Algorithm to find three numbers in an array such that a< b < c and v[a]<v[c]<v[b]

Question

Given a vector of integers, I need to find out if there exist three elements a, b, c in the vector such that a < b< c and v[a] < v[c] < v[b].

My approach until now has been the following. First, I forget about a and find for every number in the vector the minimum of the v[i] that lie left of this element. I store this information in another array. Then I apply mergesort and when I reach the point where two elements cross, I test if the right element could be c and the left one b. However, I also need to test if the other elements that cross with the right element could be b, and this increases too much the time complexity. I need it to be linear at most. Could yo give me a hint about how to proceed?

EDIT: Forgive me, the title wasn't OK before. What I need is that a < b < c and v[a] < v[c] < v[b]

EDIT2: Restriction: I cannot use data structures, apart from vectors. And the algorithm has to be based on Divide and Conquer method.

Answer 1

You can do this in O(n) time and worst-case O(n) extra space by iterating over the array while maintaining a stack (a LIFO data structure) of maximal forbidden ranges (v[a], v[c]). The topmost element of the stack is the range from the least value seen so far to the greatest value seen since that least value. (Alternatively, for implementation reasons you may find it easier to keep that range in a separate variable, and only use the stack for older forbidden ranges.)

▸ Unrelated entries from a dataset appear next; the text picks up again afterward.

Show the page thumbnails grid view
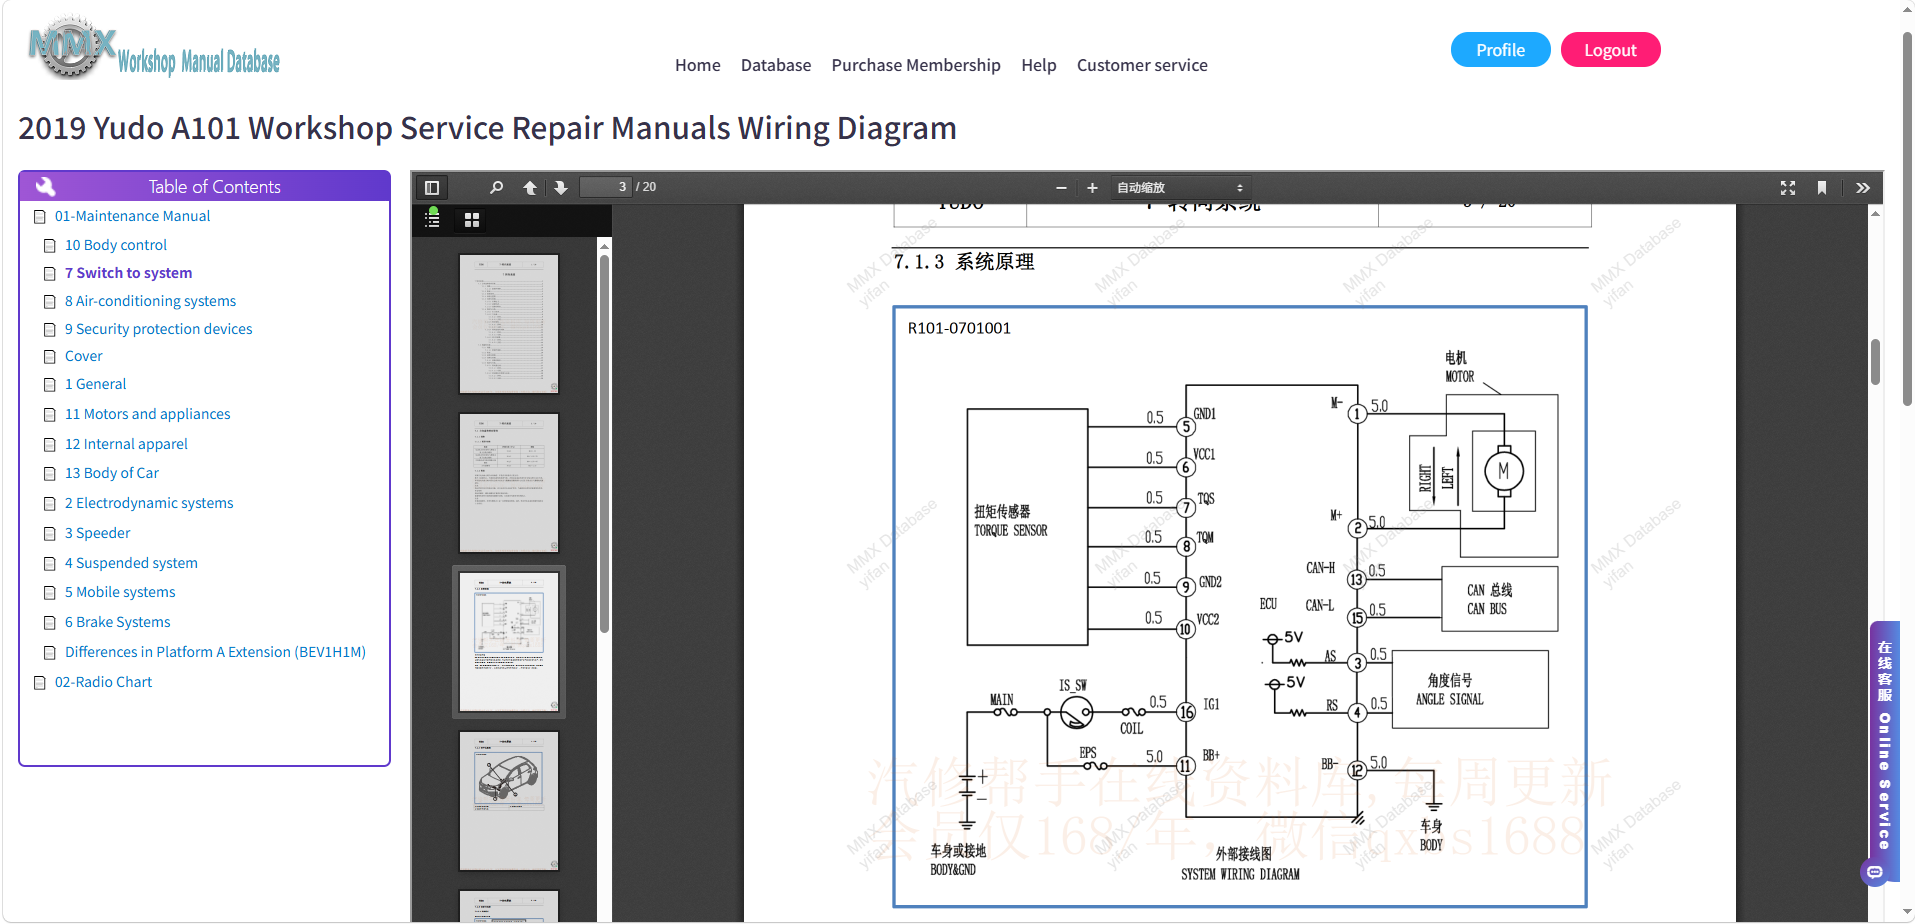The width and height of the screenshot is (1915, 924). (472, 220)
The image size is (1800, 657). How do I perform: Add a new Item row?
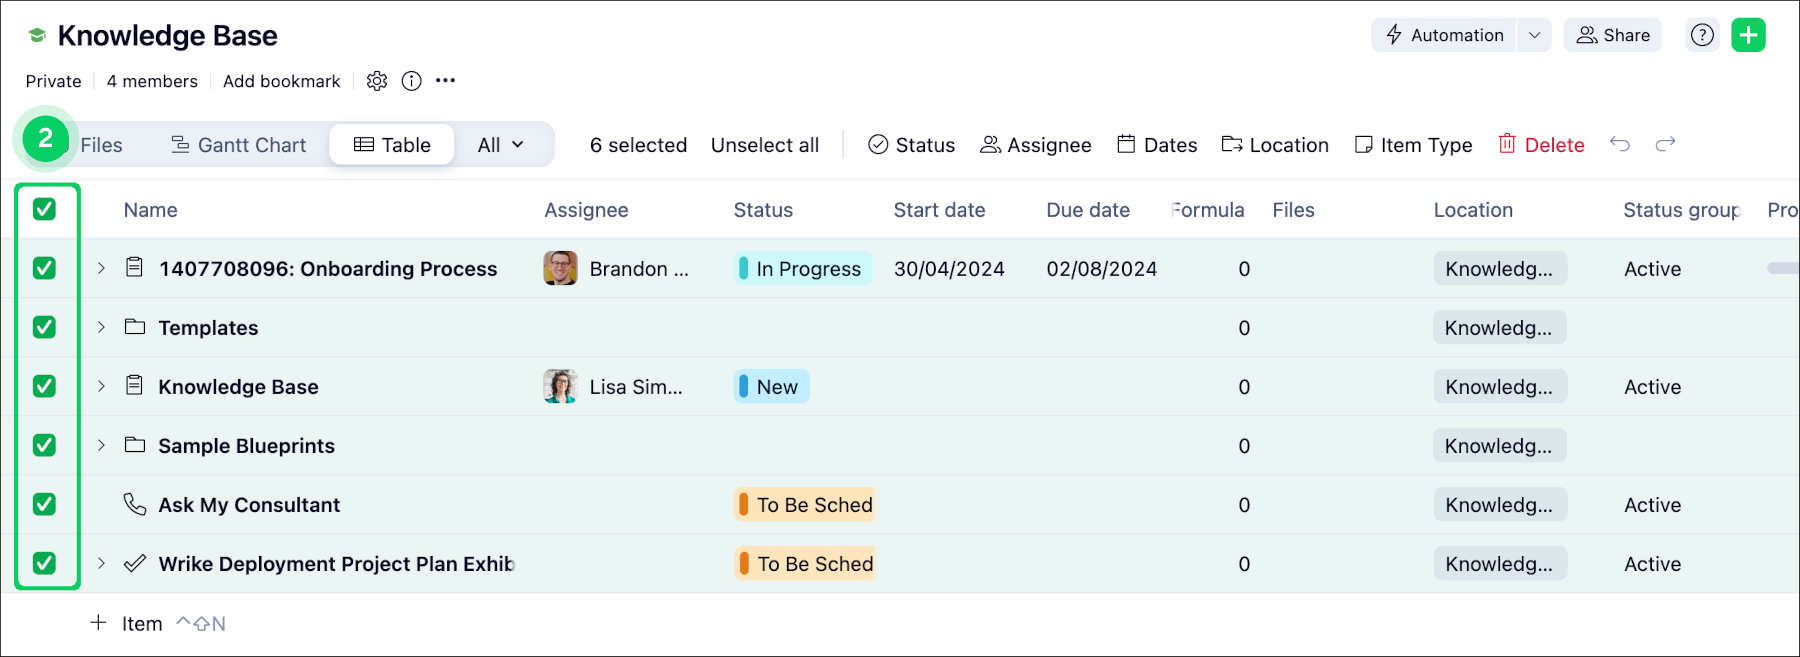tap(127, 623)
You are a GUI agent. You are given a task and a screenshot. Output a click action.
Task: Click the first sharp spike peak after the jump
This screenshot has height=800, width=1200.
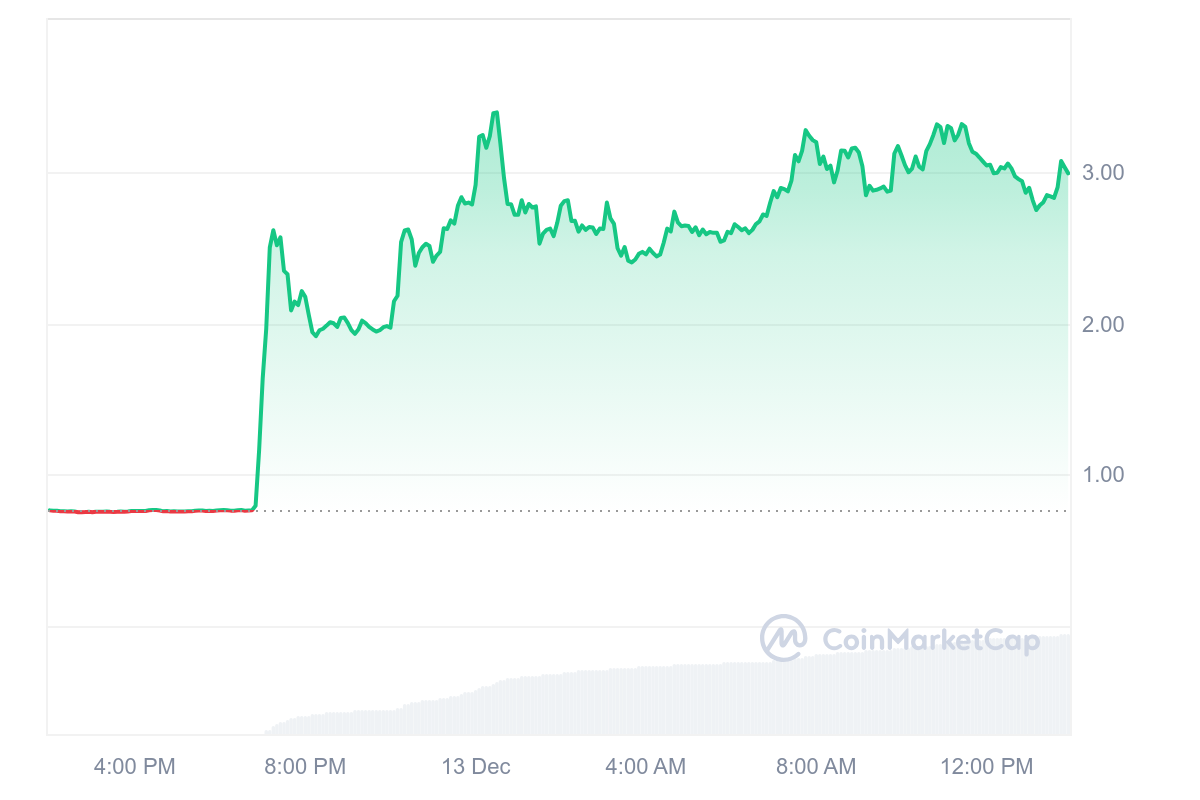tap(273, 231)
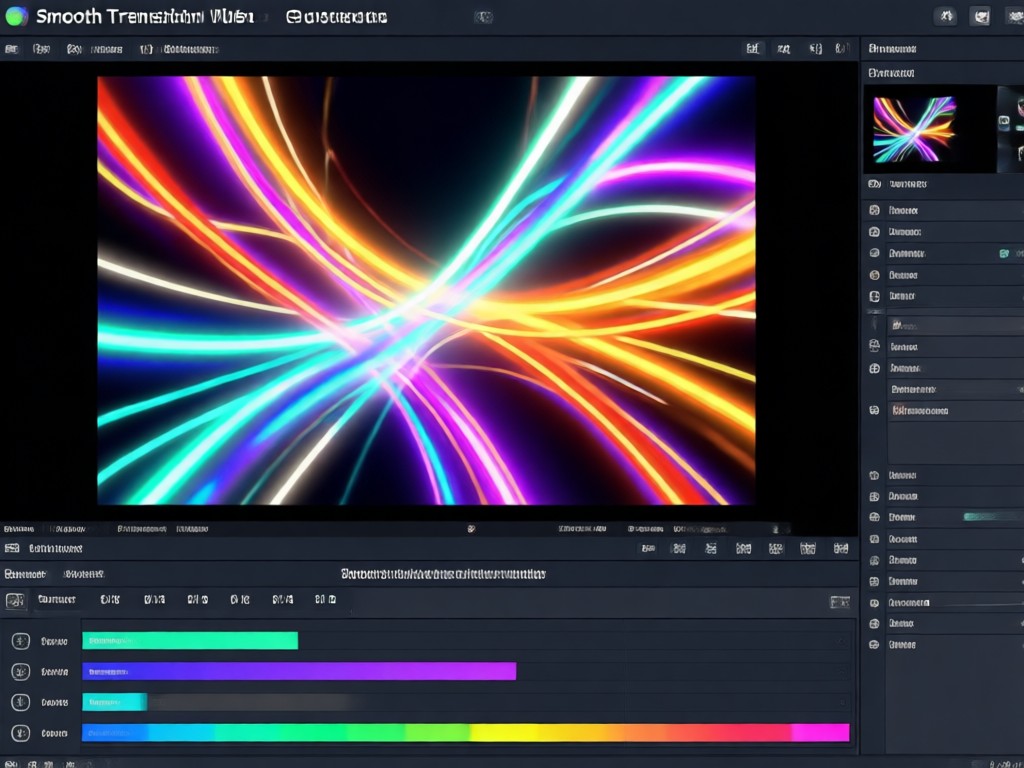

Processing any individual element can take up to O(n) time (if it has to unwind the entire stack all the way back to the very first range), but this cost is necessarily amortized, such that processing the entire array is still only O(n) time (because the only reason that processing an element would unwind the entire stack is if it's unifying all of the forbidden ranges into one much-larger one, in which case it doesn't need to re-add all of the ranges that it popped, so that work is only done once).